# Crawler
## 1. Download and persist #
Please complete a code for `load()`, `download()` and `persist()` methods of `Document` class. What they do:
- for a given URL `download()` method downloads binary data and stores in `self.content`. It returns `True` for success, else `False`.
- `persist()` method saves `self.content` somewhere in file system. We do it to avoid multiple downloads (for caching in other words).
- `load()` method loads data from hard drive. Returns `True` for success.

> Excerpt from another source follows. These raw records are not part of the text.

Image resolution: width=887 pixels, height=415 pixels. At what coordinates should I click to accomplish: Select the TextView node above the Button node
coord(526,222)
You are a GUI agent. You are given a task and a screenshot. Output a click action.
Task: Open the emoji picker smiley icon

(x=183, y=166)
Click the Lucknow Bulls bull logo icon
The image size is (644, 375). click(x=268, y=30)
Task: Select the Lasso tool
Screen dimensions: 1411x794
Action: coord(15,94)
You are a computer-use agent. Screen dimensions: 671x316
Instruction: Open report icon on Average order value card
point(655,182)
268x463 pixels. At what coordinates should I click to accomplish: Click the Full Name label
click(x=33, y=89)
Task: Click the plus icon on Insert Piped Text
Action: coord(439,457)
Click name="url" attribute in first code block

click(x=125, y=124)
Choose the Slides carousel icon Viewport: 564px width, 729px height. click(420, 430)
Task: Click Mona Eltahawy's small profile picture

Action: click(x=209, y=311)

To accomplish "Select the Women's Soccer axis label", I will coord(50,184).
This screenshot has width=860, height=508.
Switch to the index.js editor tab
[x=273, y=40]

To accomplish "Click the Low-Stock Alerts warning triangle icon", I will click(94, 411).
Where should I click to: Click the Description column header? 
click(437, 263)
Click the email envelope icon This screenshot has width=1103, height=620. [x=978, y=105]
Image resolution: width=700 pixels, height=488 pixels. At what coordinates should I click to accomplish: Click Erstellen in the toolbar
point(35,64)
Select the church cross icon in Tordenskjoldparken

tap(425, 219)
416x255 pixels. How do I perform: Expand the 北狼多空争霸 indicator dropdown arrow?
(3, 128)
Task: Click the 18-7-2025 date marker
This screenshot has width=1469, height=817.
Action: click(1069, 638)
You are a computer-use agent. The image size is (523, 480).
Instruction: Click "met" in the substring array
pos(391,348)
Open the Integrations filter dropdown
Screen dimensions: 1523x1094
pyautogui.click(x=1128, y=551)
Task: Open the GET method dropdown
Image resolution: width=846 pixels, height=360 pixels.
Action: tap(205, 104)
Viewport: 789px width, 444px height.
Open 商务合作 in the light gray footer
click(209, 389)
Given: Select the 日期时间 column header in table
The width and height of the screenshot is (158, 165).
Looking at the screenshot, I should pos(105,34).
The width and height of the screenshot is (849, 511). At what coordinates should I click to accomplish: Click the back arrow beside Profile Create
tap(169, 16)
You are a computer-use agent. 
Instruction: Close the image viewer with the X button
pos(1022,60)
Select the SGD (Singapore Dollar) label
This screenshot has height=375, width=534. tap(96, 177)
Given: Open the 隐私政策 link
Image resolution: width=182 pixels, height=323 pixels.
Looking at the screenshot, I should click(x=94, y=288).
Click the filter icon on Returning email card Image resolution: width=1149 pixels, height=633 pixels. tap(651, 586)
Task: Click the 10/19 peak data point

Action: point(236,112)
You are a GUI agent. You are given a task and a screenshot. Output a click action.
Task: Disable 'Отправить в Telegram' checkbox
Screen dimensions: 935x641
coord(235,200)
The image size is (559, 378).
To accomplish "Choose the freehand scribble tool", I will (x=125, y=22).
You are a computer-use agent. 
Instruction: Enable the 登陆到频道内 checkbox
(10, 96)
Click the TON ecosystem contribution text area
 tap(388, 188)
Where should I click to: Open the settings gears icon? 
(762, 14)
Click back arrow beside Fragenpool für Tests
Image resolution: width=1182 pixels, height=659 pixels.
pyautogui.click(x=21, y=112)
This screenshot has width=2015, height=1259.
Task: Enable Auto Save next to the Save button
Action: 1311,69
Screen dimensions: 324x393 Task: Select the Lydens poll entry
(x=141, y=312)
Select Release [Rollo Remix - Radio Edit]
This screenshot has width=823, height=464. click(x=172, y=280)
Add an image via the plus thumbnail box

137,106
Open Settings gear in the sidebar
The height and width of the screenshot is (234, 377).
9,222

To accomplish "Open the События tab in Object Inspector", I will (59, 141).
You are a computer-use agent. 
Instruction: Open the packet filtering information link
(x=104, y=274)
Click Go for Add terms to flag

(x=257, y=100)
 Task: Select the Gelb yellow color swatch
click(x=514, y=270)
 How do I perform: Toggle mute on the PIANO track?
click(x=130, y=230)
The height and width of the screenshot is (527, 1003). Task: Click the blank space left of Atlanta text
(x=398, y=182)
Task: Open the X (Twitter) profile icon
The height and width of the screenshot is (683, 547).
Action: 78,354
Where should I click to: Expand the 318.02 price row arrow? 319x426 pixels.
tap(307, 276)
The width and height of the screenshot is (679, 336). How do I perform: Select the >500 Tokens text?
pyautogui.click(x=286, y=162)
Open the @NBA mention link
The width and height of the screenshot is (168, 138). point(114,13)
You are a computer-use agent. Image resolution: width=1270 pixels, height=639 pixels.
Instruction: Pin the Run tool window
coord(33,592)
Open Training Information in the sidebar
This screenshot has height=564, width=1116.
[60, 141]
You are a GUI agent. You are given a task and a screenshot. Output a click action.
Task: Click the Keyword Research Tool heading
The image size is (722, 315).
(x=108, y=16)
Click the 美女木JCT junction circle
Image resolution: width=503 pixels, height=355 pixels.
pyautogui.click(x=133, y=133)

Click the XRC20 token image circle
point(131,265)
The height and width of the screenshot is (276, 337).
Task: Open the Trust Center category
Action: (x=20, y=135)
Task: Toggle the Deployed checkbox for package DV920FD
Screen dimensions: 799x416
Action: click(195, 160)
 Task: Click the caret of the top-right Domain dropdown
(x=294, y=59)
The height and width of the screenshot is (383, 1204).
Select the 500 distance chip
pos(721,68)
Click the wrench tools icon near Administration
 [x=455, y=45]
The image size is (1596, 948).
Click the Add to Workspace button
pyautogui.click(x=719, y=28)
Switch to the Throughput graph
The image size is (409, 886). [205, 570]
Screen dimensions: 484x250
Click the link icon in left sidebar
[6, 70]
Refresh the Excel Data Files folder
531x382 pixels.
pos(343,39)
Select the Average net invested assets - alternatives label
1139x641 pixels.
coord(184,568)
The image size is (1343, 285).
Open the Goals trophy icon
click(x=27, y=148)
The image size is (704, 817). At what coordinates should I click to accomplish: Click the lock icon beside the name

Tests checks that your code somehow works.

In [86]:
import requests
from urllib.parse import quote

class Document:
    
    def __init__(self, url):
        self.url = url
        
    def get(self):
        if not self.load():
            if not self.download():
                raise FileNotFoundError(self.url)
            else:
                self.persist()
    
    def download(self):
        response = requests.get(self.url)
        if response.status_code == 200:
            self.content = response.content
            return True;        
        return False
    
    def persist(self):
        with open(quote(self.url).replace('/', '_'), 'wb') as file:
            file.write(self.content)
            
    def load(self):
        try:
            with open(quote(self.url).replace('/', '_'), 'rb') as file:
                self.content = file.read()            
            return True
        except:
            return False

### 1.1. Tests ###

In [87]:
doc = Document('http://sprotasov.ru/data/iu.txt')

doc.get()
assert doc.content, "Document download failed"
assert "Code snippets, demos and labs for the course" in str(doc.content), "Document content error"

doc.get()
assert doc.load(), "Load should return true for saved document"
assert "Code snippets, demos and labs for the course" in str(doc.content), "Document load from disk error"

## 2. Parse HTML ##
`BeautifulSoap` library is a de facto standard to parse XML and HTML documents in python. Use it to complete `parse()` method that extracts document contents. You should initialize:
- `self.anchors` list of tuples `('text', 'url')` met in a document. Be aware, there exist relative links (e.g. `../content/pic.jpg`). Use `urllib.parse.urljoin()` to fix this issue.
- `self.images` list of images met in a document. Again, links can be relative to current page.
- `self.text` should keep plain text of the document without scripts, tags, comments and so on. You can refer to [this stackoverflow answer](https://stackoverflow.com/a/1983219) for details.

In [88]:
from bs4 import BeautifulSoup
from bs4.element import Comment
import urllib.parse


class HtmlDocument(Document):
    
    def parse(self):
        soup = BeautifulSoup(self.content, 'lxml')
        
        self.anchors = []
        self.images = []
        self.text = ""
        
        links = soup.find_all('a')
        for link in links:
            self.anchors.append((link.text, link.get('href')))
        
        imgs = soup.find_all('img')
        for img in imgs:
            img = urllib.parse.urljoin(self.url, img.get('src'))
            self.images.append(img)
        
       
        self.text = self.text_from_html(self.content)
    
    def tag_visible(self, element):
        if element.parent.name in ['style', 'script', 'head', 'title', 'meta', '[document]']:
            return False
        if isinstance(element, Comment):
            return False
        return True


    def text_from_html(self, body):
        soup = BeautifulSoup(body, 'html.parser')
        texts = soup.findAll(text=True)
        visible_texts = filter(self.tag_visible, texts)  
        return u" ".join(t.strip() for t in visible_texts)
    

### 2.1. Tests ###

In [89]:
doc = HtmlDocument("http://sprotasov.ru")
doc.get()
doc.parse()

assert "тестирующий сервер codetest" in doc.text, "Error parsing text"
assert "http://sprotasov.ru/images/phone.png" in doc.images, "Error parsing images"
assert any(p[1] == "http://university.innopolis.ru/" for p in doc.anchors), "Error parsing links"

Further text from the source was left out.